#### EXERCISE:
Tell how many lines in the following entries include the word "computer", giving the figure alone.

#### GIVEN DATA:
━━━

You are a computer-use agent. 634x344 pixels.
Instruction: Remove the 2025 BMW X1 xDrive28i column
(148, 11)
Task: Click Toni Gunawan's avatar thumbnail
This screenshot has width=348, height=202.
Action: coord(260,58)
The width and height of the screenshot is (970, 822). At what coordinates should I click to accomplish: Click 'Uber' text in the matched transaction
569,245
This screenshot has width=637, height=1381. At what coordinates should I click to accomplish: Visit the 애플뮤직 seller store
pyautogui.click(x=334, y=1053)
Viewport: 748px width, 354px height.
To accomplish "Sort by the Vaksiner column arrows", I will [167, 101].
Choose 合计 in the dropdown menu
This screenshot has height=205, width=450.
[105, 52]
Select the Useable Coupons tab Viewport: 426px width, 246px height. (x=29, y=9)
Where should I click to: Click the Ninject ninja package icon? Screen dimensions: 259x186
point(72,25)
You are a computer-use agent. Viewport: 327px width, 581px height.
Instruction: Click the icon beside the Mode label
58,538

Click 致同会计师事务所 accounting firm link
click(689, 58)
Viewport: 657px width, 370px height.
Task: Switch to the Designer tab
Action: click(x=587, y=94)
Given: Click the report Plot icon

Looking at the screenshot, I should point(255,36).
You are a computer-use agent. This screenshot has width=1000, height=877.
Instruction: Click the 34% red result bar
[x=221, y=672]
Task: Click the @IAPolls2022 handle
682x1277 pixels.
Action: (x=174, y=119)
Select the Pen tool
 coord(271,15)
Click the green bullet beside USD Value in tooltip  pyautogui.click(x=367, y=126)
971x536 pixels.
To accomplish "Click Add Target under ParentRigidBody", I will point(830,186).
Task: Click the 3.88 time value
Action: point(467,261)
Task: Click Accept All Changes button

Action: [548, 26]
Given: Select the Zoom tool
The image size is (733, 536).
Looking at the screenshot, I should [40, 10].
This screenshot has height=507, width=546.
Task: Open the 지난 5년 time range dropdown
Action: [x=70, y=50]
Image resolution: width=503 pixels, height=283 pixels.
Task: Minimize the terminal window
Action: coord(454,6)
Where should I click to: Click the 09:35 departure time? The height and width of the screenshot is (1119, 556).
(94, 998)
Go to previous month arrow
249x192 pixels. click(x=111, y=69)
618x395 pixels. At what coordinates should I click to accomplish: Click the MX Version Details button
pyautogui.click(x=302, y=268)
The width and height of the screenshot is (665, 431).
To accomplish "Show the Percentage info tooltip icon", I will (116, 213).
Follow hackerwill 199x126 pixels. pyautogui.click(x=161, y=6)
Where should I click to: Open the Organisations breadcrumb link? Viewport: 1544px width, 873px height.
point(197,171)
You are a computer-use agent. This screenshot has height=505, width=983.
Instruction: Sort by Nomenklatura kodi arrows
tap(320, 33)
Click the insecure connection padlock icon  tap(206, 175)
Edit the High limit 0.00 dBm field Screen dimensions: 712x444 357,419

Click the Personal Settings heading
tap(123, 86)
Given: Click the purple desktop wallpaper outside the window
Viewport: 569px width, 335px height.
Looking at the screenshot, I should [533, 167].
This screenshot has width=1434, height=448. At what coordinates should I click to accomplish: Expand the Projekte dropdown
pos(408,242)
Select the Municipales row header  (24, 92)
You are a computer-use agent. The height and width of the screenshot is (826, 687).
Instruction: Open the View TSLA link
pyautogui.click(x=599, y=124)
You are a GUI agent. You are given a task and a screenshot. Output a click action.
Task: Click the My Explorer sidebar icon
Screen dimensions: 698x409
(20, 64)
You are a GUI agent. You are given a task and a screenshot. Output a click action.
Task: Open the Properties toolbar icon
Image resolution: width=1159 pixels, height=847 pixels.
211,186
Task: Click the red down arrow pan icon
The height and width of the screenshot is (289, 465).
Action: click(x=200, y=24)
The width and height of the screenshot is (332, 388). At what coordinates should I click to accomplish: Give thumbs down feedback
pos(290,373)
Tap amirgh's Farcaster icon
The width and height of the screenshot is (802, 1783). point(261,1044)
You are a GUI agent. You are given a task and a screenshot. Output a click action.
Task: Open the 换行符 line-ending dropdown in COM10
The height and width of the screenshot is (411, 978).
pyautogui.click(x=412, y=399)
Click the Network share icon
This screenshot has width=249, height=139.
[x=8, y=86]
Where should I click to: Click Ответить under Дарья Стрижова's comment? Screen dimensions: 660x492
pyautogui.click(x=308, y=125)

━━━

#### OUTPUT BELOW:
5